Muy contrario es el caso de quienes, desde una militancia en el Partido Comunista —único legalmente establecido y permitido en Cuba—, contando con una representatividad mentirosa y sobornada, apenas se ocupan de comportarse como personas cívicas, entes enajenados de los problemas sociales, corrompidos y perpetuadores de la corrupción política del país.

En este ínterin demasiado largo, el cubano sigue ejerciendo su pasividad como una inercia que lo arrastra por la vida en un interminable desfile del primero de mayo. Consignas vacías, banderas que no simbolizan nada, colores deslucidos para un pueblo que insiste en decir, como quien no quiere la cosa, que no se mete en política, cuando lo cierto es que la política, la mala política, está metida en el pueblo como un cáncer degradante.

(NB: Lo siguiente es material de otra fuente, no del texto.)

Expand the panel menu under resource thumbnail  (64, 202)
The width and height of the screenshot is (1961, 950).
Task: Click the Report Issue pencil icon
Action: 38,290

Gastón Baquero pensaba que ni siquiera Martí, “con ser Martí quien era y con poder lo que podía, hubiese logrado modificar en gran cosa la sustancia difícil del cubano y la situación trágica de nuestra historia”. Más de medio siglo después no creemos que cien personas extraordinarias como Martí puedan arreglar el problema de Cuba, que sobrepasa la pelea cotidiana de los asuntos públicos y tiene como punto de partida la ausencia total de libertad.

Pero he allí el asunto en el que, sin ser Martí, personas como Payá, Ferrer, Navarro y otros cientos que han cumplido o cumplen años de prisión política entienden a cabalidad: la sustancia difícil del cubano no puede resolverse con los facilismos de coser y cantar que entonan, desde otras orillas, algunos hermanos del exilio. No puede entenderse la situación de Cuba desde el lente obnubilante de las ideologías o pretenderse que nuestra tragedia sea canónica, por muy parecida que haya sido en el modo y los efectos a las de otras naciones.

Es tiempo de mirar hacia Cuba, hacia el verdadero ser del cubano de hoy, sus voliciones, sus anhelos, su psicología, para desenredar la enmarañada madeja de su sustancia y emprender la política buena, la que tiene a lo cubano en el centro de sus estatutos. Para eso hay que empezar por amar a un pueblo cuya experiencia con las dictaduras no ha conseguido extirparle el fanatismo o el mesianismo. Sólo entonces puede llegar, quien se dedique a hacer una política cubana, a la conversión de la tragedia en sacrificio, aunque muchas veces el sacrificio sea personal y madure en una celda. Soy de la opinión de que, entre nosotros, hay mucha gente intentándolo.